Rozdział.19

30 4 0
                                    

W jego sypialni było ciemno, a on sam leżał sztywno na łóżku. Nie mógł zasnąć, choć zwykle nie miał z tym problemów. Coś w środku niego mówiło, że szykowały się kłopoty. A może to po prostu wydarzenia z dnia kumulowały się w nim. Poranna rozmowa z Emilią w jej pokoju. Kłótnia przeplatana pocałunkami, a później podsłuchanie rozmowy z Dianą i szok. Radość z odzyskania Arivan i chęć od razu zabrania jej z dworu. Był zły na siebie, że jej nie rozpoznał. Przecież zmieniła tylko włosy i styl, ale wciąż była tą samą osobą. A on tak łatwo dał się nabrać. Szukał jej wszędzie i zastanawiał się, gdzie zniknęła na tyle miesięcy. Bał się, że coś jej się stało. Choć wypierał to od siebie, to wiedział, że zależało mu na niej i to bardzo. Nie mógł tylko przyznać się, że był w niej zakochany. To nie chciało przejść mu przez usta. Zamiast tego wypierał to, tłumacząc, że jest dla niego jak młodsza siostra. Vlad miał już szczerze dość leżenia, więc po prostu wstał i ruszył do drzwi. Chciał przejść się do salonu, ale po drodze coś go natknęło, aby sprawdzić czy Arivan spała. Powoli podszedł do drzwi i najciszej jak umiał otworzył je. W pomieszczeniu panował pół mrok, a światło dawał tylko księżyc, świecący za oknem.

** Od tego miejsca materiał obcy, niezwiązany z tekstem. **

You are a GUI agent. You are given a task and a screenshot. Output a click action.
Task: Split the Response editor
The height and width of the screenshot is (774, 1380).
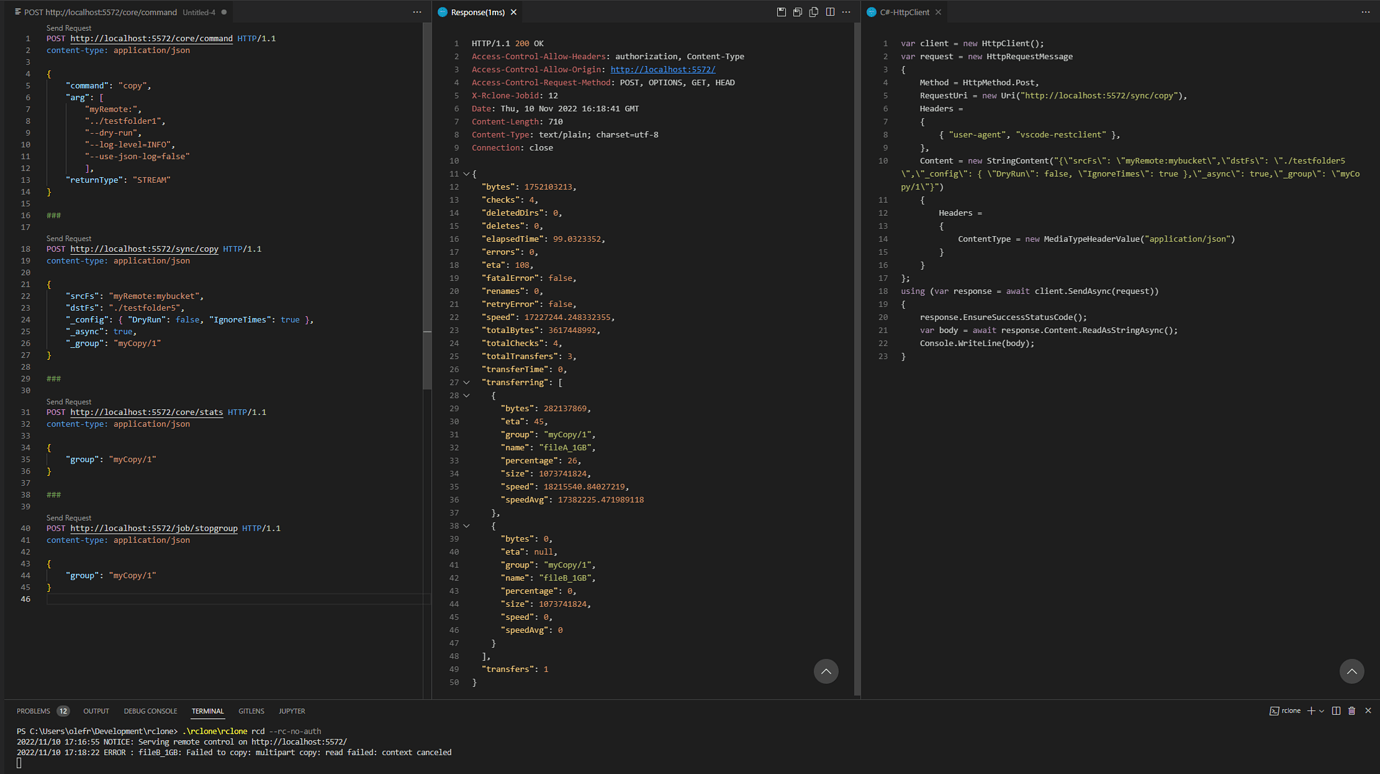(831, 11)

Vladimir lekko zbity z tropu, rozejrzał się po pokoju, ale nie było nigdzie przyjaciółki, Zaczął w nim iskrzyć strach i złość. Mogła uciec, a mógł ją ktoś porwać. Zdenerwowany wampir ruszył do łóżka, i dokładnie obejrzał cały pokój. Był tylko on sam jeden. Coraz bardziej zły dostrzegł, uchylone okno. Podbiegł szybko, ale zobaczył tylko ogromny las za pałacem. Wiedział, jednak, że ona musiała tamtędy się wydostać. Westchnął zły i uderzył z całej siły dłonią w ścianę, robiąc dziurę. Przeklinał pod nosem i myślał gorączkowo, co dalej zrobić. Nie mógł po prostu czekać. Był pewien, że wpakowała się w kłopoty i sama sobie nie poradzi. Zacisnął dłonie na parapecie i zamknął oczy. Poczuł, jednak po jedną z dłoni jakąś kartkę. Otworzył szybko oczy i chwycił ją. Przeczytał wiadomość i wybuchł niemal. Rzucił zgiętą kartką i wydarł się na cały głos, tak że zapewne połowa królestwa obudziła się ze snu. Ale go to nie obchodziło. Był tak wściekły, że nie panował nad sobą.

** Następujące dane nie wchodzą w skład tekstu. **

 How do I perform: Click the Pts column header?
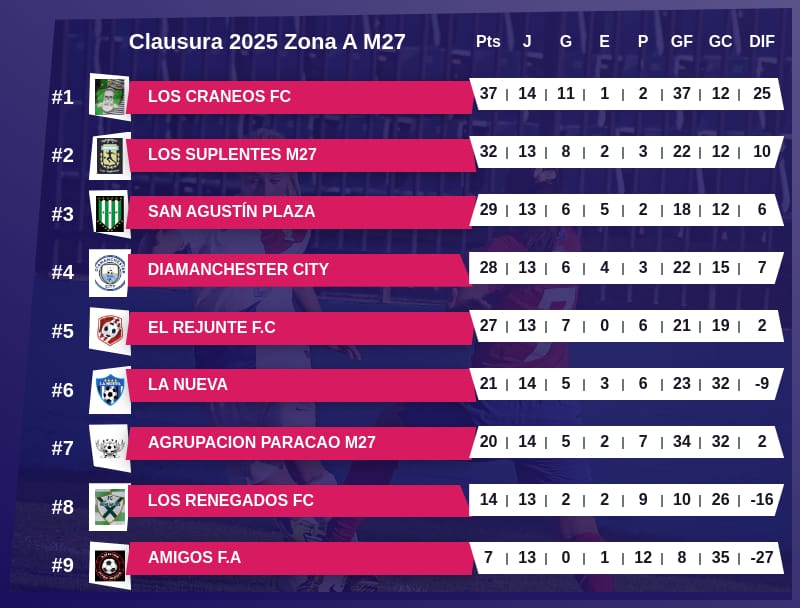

- Arivan! Zabiję go!!!-wrzasnął przez okno i słysząc szybki kroki strażników, szybko wdrapał się na parapet i gdy drzwi się otworzyły wyskoczył, mówiąc tylko do nich suchym i przesiąkniętym nienawiścią tonem:

- On wrócił!

***************************

Kiedy tylko Emilia dowiedziała się o kłamstwie Arivan, natychmiast poszła do matki. Była tak zdenerwowana, że nie zwracała uwagi, czy wpadła na kogoś na korytarzu. Chciała tylko przekazać wiadomość królowej. W dodatku Vlad stanął po jej stronie. Gdy dotarła do komnaty matki, akurat szykowała się do snu. Nie chętnie przyjęła córkę, ale kiedy wysłuchała jej wyjaśnień, od razu się rozbudziła. Momentalnie wysłała straże po Dianę i zabroniła komukolwiek wychodzić z dworu. Sama zła przebrała się szybko i kazała córce wrócić do pokoju. Musiała jak najszybciej dowiedzieć się od Diany o co jej chodziło. Przyjęła ją pod swój dach,a ta ją oszukała. Podejrzewała że, coś musiało być z nią nie tak, ale nie myślała, że była Wybraną. Myślała, że tamta dziewczyna jest silniejsza i bardziej...potężna. A tu taka zwyczajna, zagubiona nastolatka. I ona miała uratować wszystkie rasy, przed zagładą. Emilia niechętnie wróciła do komnaty, szybkim krokiem, ale nie zastała tam ani Diany, ani narzeczonego. Westchnęła poirytowana i usiadła na swoim łóżku. Nie miała ochoty nic robić. Była wściekła na nich i miała ochotę krzyczeć z tej frustracji. Przymknęła oczy i wzięła w dłoń lampkę nocną, z półki. Nim pomyślała, rzuciła nią w ścianę, a ta rozbiła się na małe kawałeczki. Przy tym krzyknęła zła, ale zaraz się opanowała. Było jej przykro, że przyjaciółka nie zaufała jej na tyle, aby być z nią szczerą w takiej sprawie. Przy tym smutku czuła ból i gniew na nią i na Vlada. Nie dość, że musiała za niego wyjść za mąż, to jeszcze on był po stronie tej Nienarodzonej. Kipiała w niej ta złość, a zarazem miała ochotę płakać. Niestety księżniczce to nie wypadało. Podeszła do rozbitych kawałków i zaczęła je zbierać, gdy przecięła się jednym z nich, na wnętrzu dłoni. Syknęła z bólu i zobaczyła jasno czerwoną krew, spływającą po jej ręce. Zawołała służbę i od razu pojawiła się niska brunetka w fartuszku. Skłoniła się nisko i momentalnie podeszła do niej.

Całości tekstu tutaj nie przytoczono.